Göbeklitepe Tapınak Formu ve onun ayrıntılı
analizi, Arkeoloji disiplininin gücünü aşıyor. Bu çalışma alanının
bulguları ortaya koyan ve sınıflandıran yetkesinin sınırlarını aşan alanda ise,
“dinler tarihi” disiplini bulunuyor.
Dinler
Tarihi disiplininin, ilişki halinde olduğu ve açıkça yardım aldığı sosyal ve
matematik bilimlerin çeşitliliği, Göbeklitepe gibi “tekil olguların”
anlaşılabilmesinin önünde duran güçlüklerin boyutu hakkında da fikir veriyor
aslında. Böylece, disiplinler arası çalışmanın
bu zorlu kolunun, Türkiye’de, ağırlıklı olarak İslam İlahiyatçılarına emanet
edilmiş bir disiplin alanı haline dönüşünün yol açtığı “kısır” bütünlüğe temas
etme şansına kavuşuyoruz. Toplumsal aidiyet ve dine sadakat üzerinde yükselen
temel kitlesel hassasiyetlerden güç alan bilimsel (!) çalışmaların sebep olduğu
bayağılıklardan haberdarız. Durkheim’ın “insanlığın ilk dini olarak
Totemizm” fikrinin karşısına “tevhit” fikriyle çıkan çalışmalardan tutun, İslam
Peygamberi Muhammed’e vahyedilenden habersizce Kur’an-ı Kerim’in tüm
diğerlerinin-Tevrat ve İncil’in-aksine bozulmamış tek kitap olarak
nitelenmesine olanak veren yaygınlıklara bakmamız yeterlidir.
Ben
yazım süreci 2.5 ayı bulan çalışmamda, Prof.

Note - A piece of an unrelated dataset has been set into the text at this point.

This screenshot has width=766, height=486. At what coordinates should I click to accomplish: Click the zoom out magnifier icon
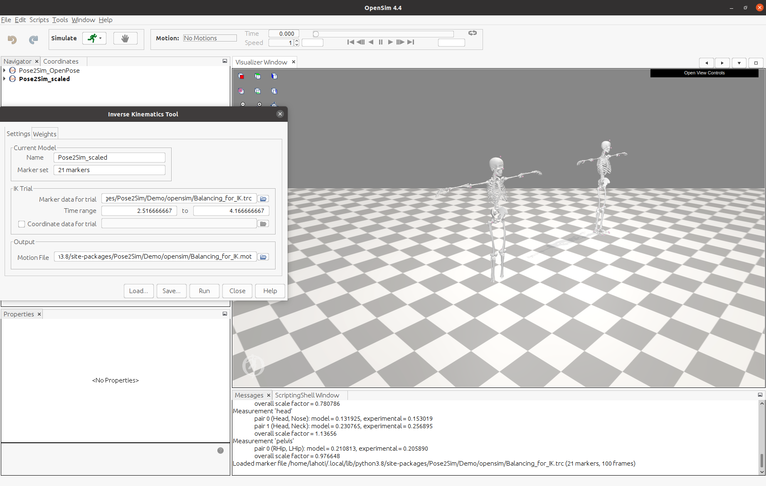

Klaus Schmidt önderliğinde yapılan
kazı sürecinin ardından açığa çıkarılan Göbeklitepe
Tapınak bölgesindeki arkeolojik bulgulardan hareketle, Tapınağı inşa eden insan
topluluğunun-ya da topluluklarının-inancına ilişkin genel bir çerçeve çizmeyi
amaç edindim.
“Karşılaştırmalı
mitoloji” yönteminden hareketle çözümlemeye çalıştığım Göbeklitepe olgusunda şu
soruların yanıtlarını bulmaya gayret ettim:
a-
Göbeklitepe’deki arkeolojik bulgulardan-konum (dağ-tepe)-kutsallığı, tapınak
formu (açığa çıkarılmış tapınak formları), dikilitaşlar üzerindeki dini
simgeler ve yapılan kazılarda çıkarılan diğer bulgular-hayvan ve insan
kemikleri vs- hangi dini ideolojilerle
ilişki kurularak açıklanabilir?
b-
Göbeklitepe’nin, insan topluluklarının inşa etmiş olduğu en erken Tapınak
olduğu şeklindeki kabulün doğruluğundan şüphe duymayarak -bölgeyi bir çıkış
merkezi (kaynak nokta) olarak nitelemek suretiyle- bir etkileşim ve evrim
olanağı bulunabilir mi? Özellikle bölge
coğrafyasının-Mezopotamya ve Ortadoğu ile, tapınak formu bağlamında, Batı
Avrupa’ya dek uzanan megalit anıtlara uzanan bir etkinin izleri incelenebilir
mi?
c-
Budumbilim çalışmalarından hareketle bir karşılaştırma-değerlendirme
yapılabilir mi? Kuşkusuz bu sorunun handikapları bulunuyor. Özellikle ekonomik
faaliyetler başta olmak üzere, benzer yaşam koşullarının benzer dini inançları
doğurduğu şeklindeki kabulden hareket etsek bile, Göbeklitepe halkının hangi
“ekonomik faaliyet” etrafında örgütlendiğini saptamamız zorunlu hale gelecek.